ECMWFCode4Earth/challenges_2020

Challenge #26 -Forecasting wildfire danger using deep learning

EsperanzaCuartero opened this issue · 21 comments

Challenge #26 - Forecasting wildfire danger using deep learning

Stream 2 - Machine-Learning and Artificial Intelligence

IMPORTANT: this challenge is eligible to apply for cloud credits from WEkEO. Please specify the cloud resources you think will be needed in your proposal.

Goal

The project aims to explore whether a deep learning model could be used to predict wildfire danger at various lead times.

Mentors and skills

  • Mentors: @cvitolo @tianranZH
  • Skills required
    • Experience with Deep Learning
    • Understanding of wildfire danger

Challenge description

The Global ECMWF Fire Forecasting (GEFF) system uses Numerical Weather Predictions to drive a number of empirical models to predict forest fire danger indices up to 10/15 days ahead. The current system, written in Fortran, works in both reanalysis and forecast (deterministic and probabilistic) mode. The most widely used fire danger indices were originally designed by Canadian fire experts and later calibrated to better predict fire regimes and patterns occurring in Europe. This means the performance of the forecasts varies widely across the world, working well only in regions like North America and Europe. There might be underlying factors and phenomena ignored or not well captured by the GEFF system, or usage of outdated input which prevents the fire danger forecasts from performing equally well in other regions of the globe. 

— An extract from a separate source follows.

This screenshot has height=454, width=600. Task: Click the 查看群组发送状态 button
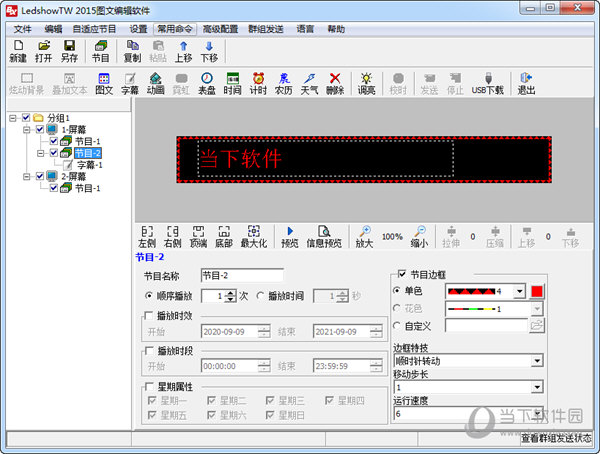click(x=556, y=438)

A machine learning (deep learning) approach (U-Net etc) could be used to explore the relationship between the weather information and the expected fire danger and gain valuable insights. 

This project will focus on the following:

  1. Build a model to forecast fire danger using the same inputs used by GEFF
  2. Explore possible improvements to the model by including additional inputs, e.g. SMOS (soil moisture and vegetation), other relevant remote sensing data, etc
  3. Explore the possibility to extend predictions to longer time scales (e.g. seasonal) 

We would like interested developers to provide a clear implementation plan, including a description of the model to be used and a validation strategy.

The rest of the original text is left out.